Friday, June 02, 2006

Journey into the Amazon

(This is a repost, if you see it twice, sorry. This one has comments enabled. The other one, for reasons beyond me, did not.)

I made a post about Pandora's song selection methods, and it was pointed out that Amazon does something similar to what I suggested.

Let me explain what Amazon does, first, then explain the differences.

Imagine that for each book it offers, Amazon puts a circle on a page. Whenever anyone buys a book, Amazon draws a line from all the books they bought before to that book.

So, if five people buy "Zozo's Tea Adventures" and "Pandas on Iceskates Photo Album", then there are five lines between the two.

Now, if someone buys (or adds to their wishlist) one of these books, Amazon sees what other books it is connected to by the most lines and recommends them.

In fact, you can see this in action: if you go to your Amazon recommendations page, each recommendation has a definite source.
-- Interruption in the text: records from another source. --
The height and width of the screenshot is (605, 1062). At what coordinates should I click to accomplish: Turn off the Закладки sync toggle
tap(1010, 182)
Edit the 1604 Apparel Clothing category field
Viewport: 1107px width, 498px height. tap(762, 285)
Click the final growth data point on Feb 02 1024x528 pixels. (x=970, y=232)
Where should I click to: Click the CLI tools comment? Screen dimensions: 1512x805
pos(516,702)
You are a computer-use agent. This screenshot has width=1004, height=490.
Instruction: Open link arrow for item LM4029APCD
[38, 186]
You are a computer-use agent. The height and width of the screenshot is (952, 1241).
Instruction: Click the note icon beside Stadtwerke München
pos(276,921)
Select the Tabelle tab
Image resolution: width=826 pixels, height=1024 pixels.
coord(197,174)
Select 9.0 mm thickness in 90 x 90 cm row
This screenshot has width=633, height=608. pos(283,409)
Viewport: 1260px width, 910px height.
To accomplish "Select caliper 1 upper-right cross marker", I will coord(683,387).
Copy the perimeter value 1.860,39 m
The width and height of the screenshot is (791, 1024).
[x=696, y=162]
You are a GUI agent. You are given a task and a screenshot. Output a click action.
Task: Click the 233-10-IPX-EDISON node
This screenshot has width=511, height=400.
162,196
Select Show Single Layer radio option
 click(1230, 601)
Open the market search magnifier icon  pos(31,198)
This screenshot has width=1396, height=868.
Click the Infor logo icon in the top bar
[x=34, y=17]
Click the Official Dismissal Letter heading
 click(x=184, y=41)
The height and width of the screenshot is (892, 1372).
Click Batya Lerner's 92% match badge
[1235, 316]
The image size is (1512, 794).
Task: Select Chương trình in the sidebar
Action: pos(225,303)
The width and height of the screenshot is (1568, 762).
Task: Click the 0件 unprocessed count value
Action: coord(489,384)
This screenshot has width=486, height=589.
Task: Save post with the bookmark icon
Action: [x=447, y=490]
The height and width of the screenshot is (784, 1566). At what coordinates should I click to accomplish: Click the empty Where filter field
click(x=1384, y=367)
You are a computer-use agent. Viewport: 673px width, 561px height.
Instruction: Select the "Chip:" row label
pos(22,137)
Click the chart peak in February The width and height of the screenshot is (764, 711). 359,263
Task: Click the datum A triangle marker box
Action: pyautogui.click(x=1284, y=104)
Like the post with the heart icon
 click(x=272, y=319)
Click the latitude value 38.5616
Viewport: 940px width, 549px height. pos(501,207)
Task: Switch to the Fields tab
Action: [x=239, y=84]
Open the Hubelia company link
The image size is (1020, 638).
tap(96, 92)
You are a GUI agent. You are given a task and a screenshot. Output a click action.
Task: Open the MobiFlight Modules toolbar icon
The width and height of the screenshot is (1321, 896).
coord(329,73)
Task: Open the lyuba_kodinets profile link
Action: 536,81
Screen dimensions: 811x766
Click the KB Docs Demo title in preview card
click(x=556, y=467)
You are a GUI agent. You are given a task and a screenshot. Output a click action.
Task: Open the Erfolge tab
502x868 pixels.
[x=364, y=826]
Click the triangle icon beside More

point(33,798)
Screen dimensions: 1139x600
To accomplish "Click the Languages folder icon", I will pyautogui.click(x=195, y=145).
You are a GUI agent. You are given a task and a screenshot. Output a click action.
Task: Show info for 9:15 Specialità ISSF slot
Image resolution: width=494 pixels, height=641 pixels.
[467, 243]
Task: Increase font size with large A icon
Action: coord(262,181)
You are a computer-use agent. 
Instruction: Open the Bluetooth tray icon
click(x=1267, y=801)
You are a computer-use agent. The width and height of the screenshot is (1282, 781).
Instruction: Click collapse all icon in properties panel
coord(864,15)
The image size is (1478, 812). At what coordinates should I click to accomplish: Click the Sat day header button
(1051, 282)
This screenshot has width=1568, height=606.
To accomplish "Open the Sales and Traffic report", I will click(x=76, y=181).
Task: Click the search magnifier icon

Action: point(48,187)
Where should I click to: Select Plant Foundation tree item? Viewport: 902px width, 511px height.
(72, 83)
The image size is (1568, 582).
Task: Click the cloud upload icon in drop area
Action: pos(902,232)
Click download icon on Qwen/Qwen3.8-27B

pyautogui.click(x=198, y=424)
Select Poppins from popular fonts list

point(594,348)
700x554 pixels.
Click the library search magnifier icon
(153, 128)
So, when you buy "Zozo's Tea Adventures", Amazon would recommend "Pandas on Iceskates" and specifically tell you it was because you bought "Zozo's Tea Adventures".

Of course, if "Pandas on Iceskates" had five lines and "Teabags from Hell" was connected by fifty, Amazon would recommend "Teabags from Hell" rather than "Pandas on Iceskates".

This works okay, but its primary strong point is simplicity.

It has a few major flaws.

One of the flaws I continually run into is that I buy books to research a specific topic, and then Amazon insists that I'm interested in that topic forever. For example, I did some research into the Steampunk genre. Now half my recommendations are for Steampunk books, even though I haven't bought any (or shown any interest in them) for more than six months.

This is relatively easy to fix: every time you visit your recommendations page and don't buy anything, it counts as a strike against that particular network. Since I've visited my recommendations page half a dozen times and never even clicked on a link to Steampunk books, it should realize that those carrots aren't catching me, and move on to offering different carrots.

A dramatically worse flaw is the "mob rule" mentality that these links provide.

For example, there are evidently ten million people who simply buy everything on the New York Times' best seller list. So, when I buy a book which happens to be on it, I get suggestions that I should buy other NYT BS. After all, everyone else buys them.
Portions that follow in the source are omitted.